▼▼▼
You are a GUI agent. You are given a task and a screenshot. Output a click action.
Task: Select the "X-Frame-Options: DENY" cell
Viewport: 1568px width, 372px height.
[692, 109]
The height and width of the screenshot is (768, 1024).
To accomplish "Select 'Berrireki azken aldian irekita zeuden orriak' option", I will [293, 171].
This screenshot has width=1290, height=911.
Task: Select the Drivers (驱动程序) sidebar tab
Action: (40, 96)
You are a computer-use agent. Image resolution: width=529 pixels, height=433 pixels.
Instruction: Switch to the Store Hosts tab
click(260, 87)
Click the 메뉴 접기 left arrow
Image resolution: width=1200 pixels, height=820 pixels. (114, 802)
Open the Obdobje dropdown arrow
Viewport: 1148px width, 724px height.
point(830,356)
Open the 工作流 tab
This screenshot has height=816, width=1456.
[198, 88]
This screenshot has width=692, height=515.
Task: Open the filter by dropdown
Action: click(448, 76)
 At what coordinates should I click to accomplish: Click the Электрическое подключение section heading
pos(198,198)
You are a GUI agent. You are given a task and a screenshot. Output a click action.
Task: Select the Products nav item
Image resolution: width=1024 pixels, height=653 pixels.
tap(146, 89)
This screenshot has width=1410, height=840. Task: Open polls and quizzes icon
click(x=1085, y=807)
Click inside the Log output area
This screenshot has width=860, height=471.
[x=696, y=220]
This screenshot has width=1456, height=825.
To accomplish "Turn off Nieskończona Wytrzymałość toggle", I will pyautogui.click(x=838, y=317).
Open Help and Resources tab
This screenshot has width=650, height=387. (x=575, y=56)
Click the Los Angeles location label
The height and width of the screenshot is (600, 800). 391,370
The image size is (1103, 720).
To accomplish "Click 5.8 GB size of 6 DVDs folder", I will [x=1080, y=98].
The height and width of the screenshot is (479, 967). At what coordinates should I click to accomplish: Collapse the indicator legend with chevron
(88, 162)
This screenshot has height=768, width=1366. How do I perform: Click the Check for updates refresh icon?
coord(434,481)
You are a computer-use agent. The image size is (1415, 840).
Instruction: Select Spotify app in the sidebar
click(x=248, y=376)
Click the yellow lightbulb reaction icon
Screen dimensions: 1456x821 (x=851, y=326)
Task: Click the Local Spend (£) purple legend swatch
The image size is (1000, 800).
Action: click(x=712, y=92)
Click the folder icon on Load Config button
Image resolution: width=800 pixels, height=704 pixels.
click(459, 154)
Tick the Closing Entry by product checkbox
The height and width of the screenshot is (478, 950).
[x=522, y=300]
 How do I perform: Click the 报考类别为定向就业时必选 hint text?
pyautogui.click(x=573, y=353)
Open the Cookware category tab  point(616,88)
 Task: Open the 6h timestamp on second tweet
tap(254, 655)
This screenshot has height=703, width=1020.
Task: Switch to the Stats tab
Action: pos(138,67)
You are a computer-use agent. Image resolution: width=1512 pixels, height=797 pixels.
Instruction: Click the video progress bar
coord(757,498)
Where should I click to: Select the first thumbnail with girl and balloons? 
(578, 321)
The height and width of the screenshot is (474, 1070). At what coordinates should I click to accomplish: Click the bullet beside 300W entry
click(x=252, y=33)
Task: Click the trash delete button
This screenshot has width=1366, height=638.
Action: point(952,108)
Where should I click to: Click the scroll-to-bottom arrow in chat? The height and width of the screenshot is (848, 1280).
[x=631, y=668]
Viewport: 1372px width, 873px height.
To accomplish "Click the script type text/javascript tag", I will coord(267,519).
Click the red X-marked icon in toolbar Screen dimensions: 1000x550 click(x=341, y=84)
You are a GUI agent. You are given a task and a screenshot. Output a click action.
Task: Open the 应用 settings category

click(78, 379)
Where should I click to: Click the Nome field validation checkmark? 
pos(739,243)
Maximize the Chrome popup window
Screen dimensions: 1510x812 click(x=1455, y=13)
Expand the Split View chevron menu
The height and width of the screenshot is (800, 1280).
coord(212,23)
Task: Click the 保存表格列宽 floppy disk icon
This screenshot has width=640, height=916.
▲▲▲
WHAT IS EXPECTED: Turn the material starting with the line that contains "You are a computer-use agent. Image resolution: width=529" and going on through the line that contains "pos(198,198)" into a numbered list, leaving out blank lines.

FINAL ANSWER:
1. You are a computer-use agent. Image resolution: width=529 pixels, height=433 pixels.
2. Instruction: Switch to the Store Hosts tab
3. click(260, 87)
4. Click the 메뉴 접기 left arrow
5. Image resolution: width=1200 pixels, height=820 pixels. (114, 802)
6. Open the Obdobje dropdown arrow
7. Viewport: 1148px width, 724px height.
8. point(830,356)
9. Open the 工作流 tab
10. This screenshot has height=816, width=1456.
11. [198, 88]
12. This screenshot has width=692, height=515.
13. Task: Open the filter by dropdown
14. Action: click(448, 76)
15.  At what coordinates should I click to accomplish: Click the Электрическое подключение section heading
16. pos(198,198)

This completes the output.